No sistema temperado de 12 tons é possível gerar 11 ciclos utilizando intervalos simples:
Ciclo de segundas menores – 1 semitom: C C# D D# E F F# G G# A A# B C
Ciclo de segundas maiores – 2 semitons: C D E F# G# A# C
Ciclo de terças menores – 3 semitons: C Eb Gb A
Ciclo de terças maiores – 4 semitons: C E G# C
Ciclo de quartas justas – 5 semitons: C F Bb Eb Ab Db Gb B E A D G C
Ciclo de quartas aumentadas – 6 semitons: C F# C
Ciclo de quintas justas – 7 semitons: C G D A E B F# C# G# D# A# F C
Ciclo de sextas menores – 8 semitons: C G# E C
Ciclo de sextas maiores – 9 semitons: C A F# Eb C
Ciclo de sétimas menores: C Bb Ab Gb E D C
Ciclo de sétimas maiores: C B Bb A Ab G Gb F E Eb D Db C





Observe que os ciclos de 11, 10, 9, 8 e 7 semitons podem ser pensados como versões de trás pra frente (ou seja, retrógradas) dos ciclos de 1, 2, 3, 4 e 5 semitons respectivamente. Optei por notá-los como um intervalo ordenado ascendente para destacar algumas propriedades deles que serão relevantes mais tarde. A exceção é o ciclo de 11 semitons, que ocuparia uma quantidade muito grande de oitavas (de fato, maior que a tessitura do piano) e optei por notar como um ciclo de segundas menores descendentes.

Assim, em certo sentido, temos na verdade seis famílias de ciclos que contêm, cada uma, à exceção do ciclo de seis semitons, uma versão ascendente uma descendente de uma classe de intervalo: um semitom (segundas menores e sétimas maiores), um tom (segundas maiores e sétimas menores), um tom e meio (terças menores e sextas maiores), dois tons (terças maiores e sextas menores), dois toms e meio (quartas e quintas justas) e três tons (quartas aumentadas – que não são inversíveis). Dependendo do contexto e do propósito, fará mais sentido pensar os ciclos intervalares de um ou de outo modo, o que explicarei mais detalhadamente adiante. No momento – e antes de considerar cada ciclo individualmente – quero destacar algumas qualidades gerais dos ciclos intervalares.
Qualidades gerais dos ciclos intervalares
Todos os ciclos intervalares possuem algumas qualidades comuns que os tornam, no geral, interessantes.

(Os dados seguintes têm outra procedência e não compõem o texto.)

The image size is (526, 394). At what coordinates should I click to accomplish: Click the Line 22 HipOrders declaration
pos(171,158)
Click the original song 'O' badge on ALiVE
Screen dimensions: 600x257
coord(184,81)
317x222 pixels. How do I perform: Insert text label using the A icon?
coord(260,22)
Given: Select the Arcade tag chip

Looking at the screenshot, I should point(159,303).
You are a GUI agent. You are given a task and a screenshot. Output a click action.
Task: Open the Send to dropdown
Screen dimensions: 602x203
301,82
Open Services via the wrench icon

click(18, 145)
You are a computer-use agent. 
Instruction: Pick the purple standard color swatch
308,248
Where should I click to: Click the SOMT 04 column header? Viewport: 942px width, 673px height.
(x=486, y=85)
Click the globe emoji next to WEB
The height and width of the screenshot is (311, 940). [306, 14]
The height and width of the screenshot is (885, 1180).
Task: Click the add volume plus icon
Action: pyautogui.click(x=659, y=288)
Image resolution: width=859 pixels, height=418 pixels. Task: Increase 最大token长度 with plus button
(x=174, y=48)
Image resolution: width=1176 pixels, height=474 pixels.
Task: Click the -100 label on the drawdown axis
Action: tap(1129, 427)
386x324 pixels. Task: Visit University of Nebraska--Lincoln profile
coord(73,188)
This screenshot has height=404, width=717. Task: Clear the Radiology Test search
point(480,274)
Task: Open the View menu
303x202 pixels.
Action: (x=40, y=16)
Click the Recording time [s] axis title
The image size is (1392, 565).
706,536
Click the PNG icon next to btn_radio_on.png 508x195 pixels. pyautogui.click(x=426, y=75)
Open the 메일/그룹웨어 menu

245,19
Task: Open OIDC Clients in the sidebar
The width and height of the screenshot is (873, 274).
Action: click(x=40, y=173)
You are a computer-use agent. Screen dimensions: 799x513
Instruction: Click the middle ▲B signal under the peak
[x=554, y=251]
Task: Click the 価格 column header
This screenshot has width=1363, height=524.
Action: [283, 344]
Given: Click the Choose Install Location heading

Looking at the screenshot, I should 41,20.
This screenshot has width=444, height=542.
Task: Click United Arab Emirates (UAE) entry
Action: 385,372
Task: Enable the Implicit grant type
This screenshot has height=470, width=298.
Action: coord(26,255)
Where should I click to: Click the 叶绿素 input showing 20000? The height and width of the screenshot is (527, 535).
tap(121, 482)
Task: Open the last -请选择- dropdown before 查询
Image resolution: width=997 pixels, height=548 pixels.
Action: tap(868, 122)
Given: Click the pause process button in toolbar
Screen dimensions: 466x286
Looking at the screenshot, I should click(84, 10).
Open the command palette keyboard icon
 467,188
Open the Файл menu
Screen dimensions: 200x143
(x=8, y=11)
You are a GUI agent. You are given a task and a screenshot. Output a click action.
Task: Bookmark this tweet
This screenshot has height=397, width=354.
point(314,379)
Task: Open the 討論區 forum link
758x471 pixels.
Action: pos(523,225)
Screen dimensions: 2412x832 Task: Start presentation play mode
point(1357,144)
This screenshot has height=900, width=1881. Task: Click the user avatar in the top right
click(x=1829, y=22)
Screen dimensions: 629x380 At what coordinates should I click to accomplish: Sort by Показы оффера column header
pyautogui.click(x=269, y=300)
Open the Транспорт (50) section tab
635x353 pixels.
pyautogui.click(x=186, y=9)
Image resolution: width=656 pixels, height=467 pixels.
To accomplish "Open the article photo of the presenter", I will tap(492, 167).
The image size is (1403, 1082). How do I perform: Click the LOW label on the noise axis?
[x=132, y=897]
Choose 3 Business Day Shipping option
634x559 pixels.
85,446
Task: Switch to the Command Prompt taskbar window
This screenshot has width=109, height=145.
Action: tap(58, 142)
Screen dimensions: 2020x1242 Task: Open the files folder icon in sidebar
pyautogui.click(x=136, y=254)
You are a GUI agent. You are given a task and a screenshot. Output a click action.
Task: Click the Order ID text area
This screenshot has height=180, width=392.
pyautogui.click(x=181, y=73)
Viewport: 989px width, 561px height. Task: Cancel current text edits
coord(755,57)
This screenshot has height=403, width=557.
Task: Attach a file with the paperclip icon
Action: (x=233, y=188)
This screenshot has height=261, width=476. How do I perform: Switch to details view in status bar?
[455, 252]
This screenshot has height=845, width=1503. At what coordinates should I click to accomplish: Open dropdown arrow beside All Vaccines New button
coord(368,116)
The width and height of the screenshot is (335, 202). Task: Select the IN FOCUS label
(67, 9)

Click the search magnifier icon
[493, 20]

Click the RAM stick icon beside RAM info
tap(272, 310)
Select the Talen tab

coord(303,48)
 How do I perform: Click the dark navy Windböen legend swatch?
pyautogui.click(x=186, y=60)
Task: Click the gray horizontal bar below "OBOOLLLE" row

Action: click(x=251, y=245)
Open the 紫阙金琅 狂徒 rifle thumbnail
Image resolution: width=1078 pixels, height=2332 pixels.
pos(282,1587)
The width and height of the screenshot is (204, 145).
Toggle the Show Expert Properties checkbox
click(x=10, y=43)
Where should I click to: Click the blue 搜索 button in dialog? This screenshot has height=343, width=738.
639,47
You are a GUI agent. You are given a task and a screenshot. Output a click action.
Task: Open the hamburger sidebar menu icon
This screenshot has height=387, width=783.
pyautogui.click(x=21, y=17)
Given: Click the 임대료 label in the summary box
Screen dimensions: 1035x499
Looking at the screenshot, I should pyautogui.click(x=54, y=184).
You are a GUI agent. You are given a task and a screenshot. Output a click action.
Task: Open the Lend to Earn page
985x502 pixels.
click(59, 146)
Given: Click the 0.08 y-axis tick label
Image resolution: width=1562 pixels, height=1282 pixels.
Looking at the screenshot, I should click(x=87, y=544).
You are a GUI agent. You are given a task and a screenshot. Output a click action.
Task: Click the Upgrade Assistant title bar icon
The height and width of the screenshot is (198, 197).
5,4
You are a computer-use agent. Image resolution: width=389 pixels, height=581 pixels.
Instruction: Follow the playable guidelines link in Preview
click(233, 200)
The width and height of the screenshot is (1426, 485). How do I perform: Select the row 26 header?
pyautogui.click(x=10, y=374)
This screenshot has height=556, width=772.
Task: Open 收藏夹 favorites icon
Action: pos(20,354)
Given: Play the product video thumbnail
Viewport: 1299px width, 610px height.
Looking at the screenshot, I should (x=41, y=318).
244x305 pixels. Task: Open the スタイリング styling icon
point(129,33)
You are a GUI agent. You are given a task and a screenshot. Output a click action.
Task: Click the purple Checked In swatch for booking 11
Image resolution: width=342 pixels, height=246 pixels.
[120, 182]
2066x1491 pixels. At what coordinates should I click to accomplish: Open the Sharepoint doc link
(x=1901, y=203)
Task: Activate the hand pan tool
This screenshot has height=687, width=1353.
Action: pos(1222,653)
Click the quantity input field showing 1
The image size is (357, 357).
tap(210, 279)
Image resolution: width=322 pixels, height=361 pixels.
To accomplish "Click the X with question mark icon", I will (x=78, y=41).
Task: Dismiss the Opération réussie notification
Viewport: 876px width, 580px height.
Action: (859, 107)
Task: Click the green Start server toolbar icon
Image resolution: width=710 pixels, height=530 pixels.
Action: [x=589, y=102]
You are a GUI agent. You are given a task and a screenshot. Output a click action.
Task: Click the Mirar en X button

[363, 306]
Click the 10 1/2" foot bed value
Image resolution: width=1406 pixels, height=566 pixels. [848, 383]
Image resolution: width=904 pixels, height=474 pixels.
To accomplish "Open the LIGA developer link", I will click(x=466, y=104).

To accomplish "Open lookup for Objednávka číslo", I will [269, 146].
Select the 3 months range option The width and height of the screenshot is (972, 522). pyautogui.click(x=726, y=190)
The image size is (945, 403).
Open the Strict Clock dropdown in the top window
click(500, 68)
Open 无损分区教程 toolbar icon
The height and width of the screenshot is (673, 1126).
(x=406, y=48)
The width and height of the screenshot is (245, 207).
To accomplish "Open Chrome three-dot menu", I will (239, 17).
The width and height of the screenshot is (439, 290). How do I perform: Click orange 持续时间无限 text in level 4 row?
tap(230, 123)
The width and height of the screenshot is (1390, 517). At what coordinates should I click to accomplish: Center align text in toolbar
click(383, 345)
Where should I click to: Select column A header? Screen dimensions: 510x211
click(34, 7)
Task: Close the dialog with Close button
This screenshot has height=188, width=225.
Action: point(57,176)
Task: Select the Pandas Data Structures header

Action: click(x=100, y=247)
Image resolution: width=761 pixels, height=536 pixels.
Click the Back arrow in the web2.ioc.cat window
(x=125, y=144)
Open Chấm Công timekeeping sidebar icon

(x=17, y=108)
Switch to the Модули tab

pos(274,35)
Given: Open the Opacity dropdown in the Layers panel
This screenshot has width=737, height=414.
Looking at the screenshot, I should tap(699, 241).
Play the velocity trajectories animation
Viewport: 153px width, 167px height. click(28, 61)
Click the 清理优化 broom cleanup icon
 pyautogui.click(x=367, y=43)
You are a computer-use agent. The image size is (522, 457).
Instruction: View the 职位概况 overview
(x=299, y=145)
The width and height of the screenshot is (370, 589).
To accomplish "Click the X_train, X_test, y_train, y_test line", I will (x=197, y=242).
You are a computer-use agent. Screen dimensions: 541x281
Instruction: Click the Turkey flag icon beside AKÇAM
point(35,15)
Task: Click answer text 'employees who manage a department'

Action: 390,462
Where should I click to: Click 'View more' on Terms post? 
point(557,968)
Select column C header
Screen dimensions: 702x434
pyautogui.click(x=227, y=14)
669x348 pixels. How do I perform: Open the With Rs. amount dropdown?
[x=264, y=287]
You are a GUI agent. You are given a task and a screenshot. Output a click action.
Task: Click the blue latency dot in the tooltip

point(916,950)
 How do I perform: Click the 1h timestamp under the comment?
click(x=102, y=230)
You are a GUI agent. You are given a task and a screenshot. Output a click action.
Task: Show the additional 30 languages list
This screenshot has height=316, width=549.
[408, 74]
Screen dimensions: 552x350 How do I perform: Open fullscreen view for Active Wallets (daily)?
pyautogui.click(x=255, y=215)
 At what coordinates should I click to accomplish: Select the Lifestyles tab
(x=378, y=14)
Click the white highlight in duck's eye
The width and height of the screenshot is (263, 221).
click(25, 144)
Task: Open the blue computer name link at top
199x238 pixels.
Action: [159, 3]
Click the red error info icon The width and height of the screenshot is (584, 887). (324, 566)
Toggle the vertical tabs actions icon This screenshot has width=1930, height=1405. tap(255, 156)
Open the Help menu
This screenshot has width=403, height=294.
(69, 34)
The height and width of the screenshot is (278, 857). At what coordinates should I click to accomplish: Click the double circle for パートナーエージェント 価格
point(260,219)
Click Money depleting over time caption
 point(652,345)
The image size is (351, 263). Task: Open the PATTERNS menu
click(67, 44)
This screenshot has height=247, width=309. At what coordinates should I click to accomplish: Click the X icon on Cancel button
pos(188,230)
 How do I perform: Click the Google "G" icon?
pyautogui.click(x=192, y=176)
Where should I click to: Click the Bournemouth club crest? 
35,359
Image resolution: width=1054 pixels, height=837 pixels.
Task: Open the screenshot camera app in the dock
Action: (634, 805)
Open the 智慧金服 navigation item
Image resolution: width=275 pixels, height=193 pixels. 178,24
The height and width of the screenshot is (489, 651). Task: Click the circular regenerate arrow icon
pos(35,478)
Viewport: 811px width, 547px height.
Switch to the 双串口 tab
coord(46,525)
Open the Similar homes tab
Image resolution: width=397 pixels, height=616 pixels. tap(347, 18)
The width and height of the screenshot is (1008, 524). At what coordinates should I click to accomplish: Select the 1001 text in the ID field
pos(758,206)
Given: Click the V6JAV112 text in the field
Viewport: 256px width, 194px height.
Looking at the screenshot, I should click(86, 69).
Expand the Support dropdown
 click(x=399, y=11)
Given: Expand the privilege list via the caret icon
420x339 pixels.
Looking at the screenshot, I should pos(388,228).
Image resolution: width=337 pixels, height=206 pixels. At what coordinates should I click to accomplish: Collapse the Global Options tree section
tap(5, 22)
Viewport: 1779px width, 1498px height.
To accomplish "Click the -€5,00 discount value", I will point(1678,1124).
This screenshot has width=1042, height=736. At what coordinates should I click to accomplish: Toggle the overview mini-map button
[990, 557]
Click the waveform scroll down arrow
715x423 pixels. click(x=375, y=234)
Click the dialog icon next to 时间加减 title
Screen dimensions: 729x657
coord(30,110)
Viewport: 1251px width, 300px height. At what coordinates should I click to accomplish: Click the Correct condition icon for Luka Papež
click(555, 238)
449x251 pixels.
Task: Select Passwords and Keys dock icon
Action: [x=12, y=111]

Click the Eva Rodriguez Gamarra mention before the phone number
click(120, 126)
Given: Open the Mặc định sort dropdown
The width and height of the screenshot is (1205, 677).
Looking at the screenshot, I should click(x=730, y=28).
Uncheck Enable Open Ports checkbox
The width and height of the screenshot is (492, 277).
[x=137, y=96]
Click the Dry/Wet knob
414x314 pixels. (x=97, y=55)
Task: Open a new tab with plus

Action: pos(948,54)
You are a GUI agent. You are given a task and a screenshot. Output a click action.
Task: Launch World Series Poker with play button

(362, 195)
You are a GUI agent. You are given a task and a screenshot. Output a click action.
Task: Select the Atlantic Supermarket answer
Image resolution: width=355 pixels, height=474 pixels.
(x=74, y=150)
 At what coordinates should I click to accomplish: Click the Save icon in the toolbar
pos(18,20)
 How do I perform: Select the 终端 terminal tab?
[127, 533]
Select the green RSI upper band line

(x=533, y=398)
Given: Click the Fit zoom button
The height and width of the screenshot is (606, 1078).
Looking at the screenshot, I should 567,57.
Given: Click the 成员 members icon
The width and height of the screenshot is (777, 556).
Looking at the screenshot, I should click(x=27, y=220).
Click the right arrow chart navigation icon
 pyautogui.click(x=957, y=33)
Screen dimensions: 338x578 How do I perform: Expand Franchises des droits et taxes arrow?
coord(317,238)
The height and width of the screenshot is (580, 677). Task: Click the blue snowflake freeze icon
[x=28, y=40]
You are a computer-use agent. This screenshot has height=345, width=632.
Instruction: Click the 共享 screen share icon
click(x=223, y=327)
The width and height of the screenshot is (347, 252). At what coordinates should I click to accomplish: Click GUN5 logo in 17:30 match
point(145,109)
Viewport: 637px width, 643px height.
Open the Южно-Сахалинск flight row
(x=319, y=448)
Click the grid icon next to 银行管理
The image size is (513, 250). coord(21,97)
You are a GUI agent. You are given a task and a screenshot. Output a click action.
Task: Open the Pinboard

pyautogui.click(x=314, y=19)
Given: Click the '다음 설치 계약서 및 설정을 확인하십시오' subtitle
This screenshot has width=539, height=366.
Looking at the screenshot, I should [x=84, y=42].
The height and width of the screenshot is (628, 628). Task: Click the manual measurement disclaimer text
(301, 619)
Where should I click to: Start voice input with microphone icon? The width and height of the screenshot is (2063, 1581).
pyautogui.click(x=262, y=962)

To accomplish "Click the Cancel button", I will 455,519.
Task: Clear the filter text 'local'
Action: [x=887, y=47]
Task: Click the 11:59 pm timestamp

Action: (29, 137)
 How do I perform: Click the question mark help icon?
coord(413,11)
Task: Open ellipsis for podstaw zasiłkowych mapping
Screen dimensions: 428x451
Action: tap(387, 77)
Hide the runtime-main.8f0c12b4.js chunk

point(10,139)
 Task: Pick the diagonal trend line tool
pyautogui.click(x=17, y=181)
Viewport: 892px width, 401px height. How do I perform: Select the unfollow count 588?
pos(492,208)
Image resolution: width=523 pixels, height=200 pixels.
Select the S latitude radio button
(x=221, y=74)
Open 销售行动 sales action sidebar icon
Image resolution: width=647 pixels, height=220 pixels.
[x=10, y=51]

Em primeiro lugar, todo ciclo intervalar repete-se após uma quantidade específica de oitavas e, portanto, divide esta quantidade de oitavas em partes iguais. Alguns ciclos dividem uma única oitava em uma quantidade de partes antes de repetirem-se. Chamarei estes de ciclos oitavantes. No sistema temperado, estes são os ciclos de segundas menores (doze partes), segundas maiores (seis partes), terças menores (quatro partes), terças maiores (três partes) e quartas aumentadas (duas partes).
Um segundo conjunto de ciclos são os ciclos que repetem-se após mais de uma oitava que chamarei de ciclos não-oitavantes. Estes ciclos dividem uma quantidade maior de oitavas em uma quantidade de partes. No sistema temperado, estes ciclos são os ciclos de quartas justas (cinco oitavas em doze partes), quintas justas (sete oitavas em doze partes), sextas menores (duas oitavas em três partes), sextas menores (três oitavas em quatro partes), sétimas menores (cinco oitavas em seis partes) e sétimas maiores (onze oitavas em doze partes).
Em segundo lugar, como divide um espaço de notas (n oitavas) em partes iguais, todo ciclo é simétrico e, portanto, não possui, a priori – uma hierarquia tonal. Isso é, não é possível determinar uma tônica do ciclo pois todas as notas dele possuem a mesma gravidade tonal. Isso nos leva a terceira qualidade: o ciclo possui transposições limitadas, ou seja: uma quantidade limitada de transposições do mesmo ciclo antes de obtermos o mesmo resultado. Por exemplo, o ciclo de quatro semitons possui quatro transposições possíveis: C E G# | Db F A | D F# A# | Eb G B. A próxima transposição (E G# C) é idêntica à primeira (C E G#), mas começando em E em vez de C. Como os ciclos não possuem tônica começar em C ou E é indiferente, exceto pelo registro em que as notas ocupam, de modo que eles são o mesmo ciclo.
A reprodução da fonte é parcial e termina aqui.